[begin Entries provided]

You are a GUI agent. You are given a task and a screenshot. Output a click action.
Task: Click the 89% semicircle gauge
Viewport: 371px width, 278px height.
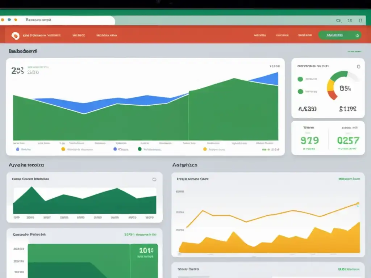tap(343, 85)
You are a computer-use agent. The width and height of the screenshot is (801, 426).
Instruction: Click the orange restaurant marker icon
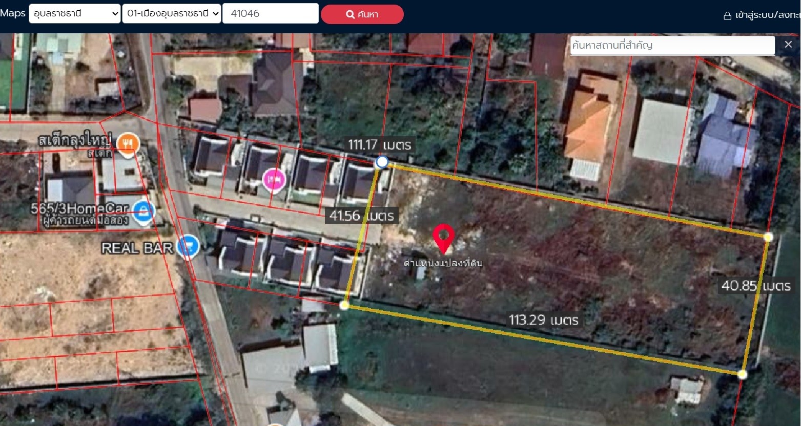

[end Entries provided]

• Aim of the exercise: Output every row above verbatim, leaving out the pictures.

• Solved problem:
You are a GUI agent. You are given a task and a screenshot. Output a click action.
Task: Click the 89% semicircle gauge
Viewport: 371px width, 278px height.
tap(343, 85)
You are a computer-use agent. The width and height of the screenshot is (801, 426).
Instruction: Click the orange restaurant marker icon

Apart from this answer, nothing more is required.